After thinking it through as a family, we decided to take that step.

That night we prayed with her, and when it was time to sleep, she opened her arms toward me, asking for a hug.
That hug!
My heart was pounding and I had a lump in my throat, thinking about how many nights she must have gone to bed without a single hug.
That hug symbolized so much to me: “Here you are safe.” “Here you can belong.” “Here you can trust.” “You are not alone.”

The greatest longing in a young person who has lived their whole life in protected or institutional care is just one thing: family.
That sense of belonging to a family has been transformational in this process.

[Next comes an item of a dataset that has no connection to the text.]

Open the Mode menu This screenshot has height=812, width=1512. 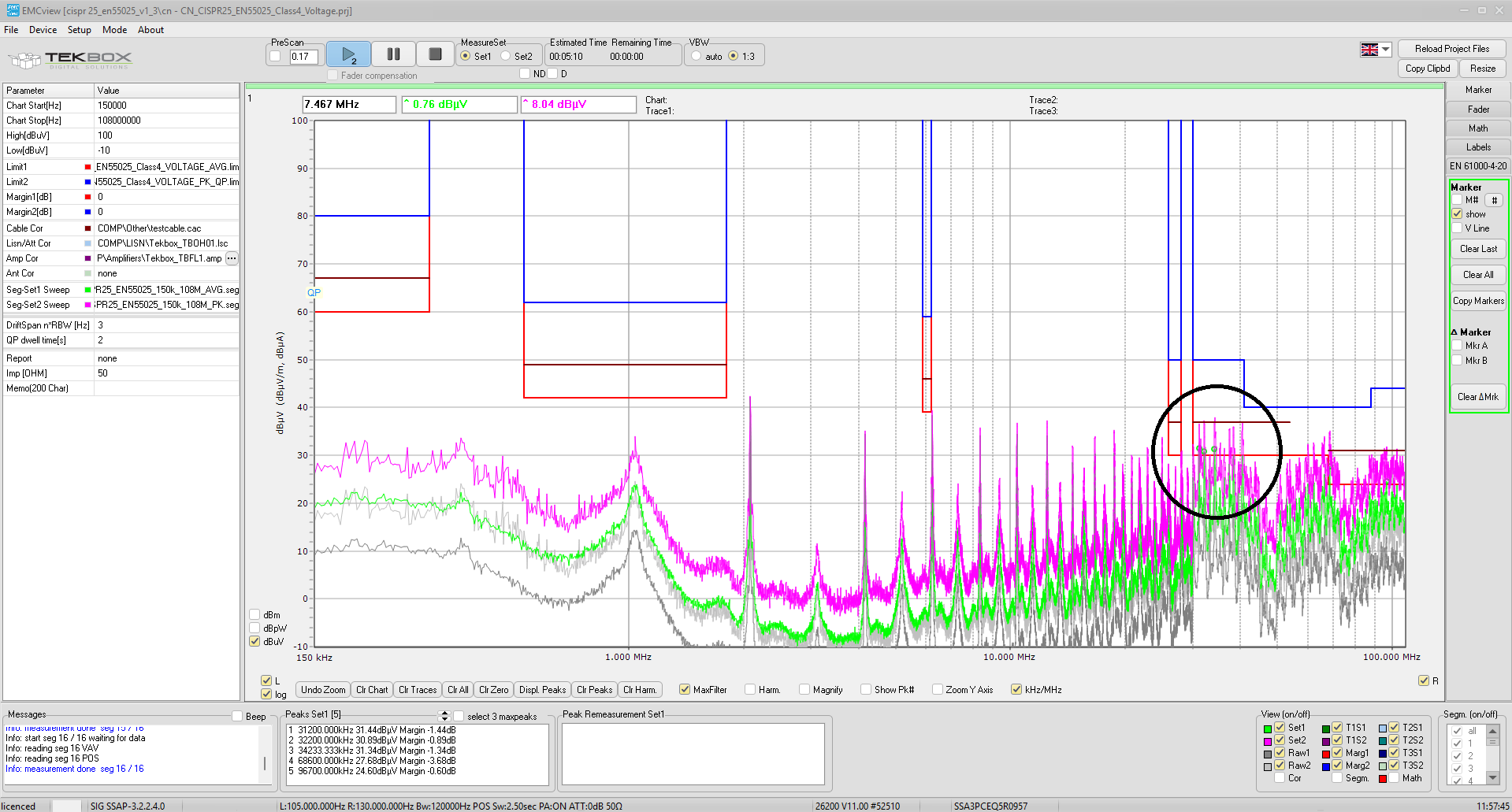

And we continue walking with her—on a road that is not linear nor perfect, but with the firm conviction that God has united us. As she now says: “I always prayed to God for a family, and now He has given me one that is not by blood.”

Projects like Destiny bring us closer to living the gospel in a genuine and real way. And hasn’t it been the same for us?
We, being deeply in need of God, full of darkness and sin—God embraced our misery and turned it into mercy and forgiveness, and then adopted us into His family.

“See how very much our Father loves us, for He calls us His children, and that is what we are!”
1 John 3:1a

So if you are interested in becoming a big sister or supporting Destiny in any way, be encouraged! Extend love and hope to those who need it most.

“It’s easier to ignore the orphans before you know their names.
It’s easier to ignore them before you see their faces.
It’s easier to pretend they aren’t real before you hold them in your arms.
But once you do, everything changes.”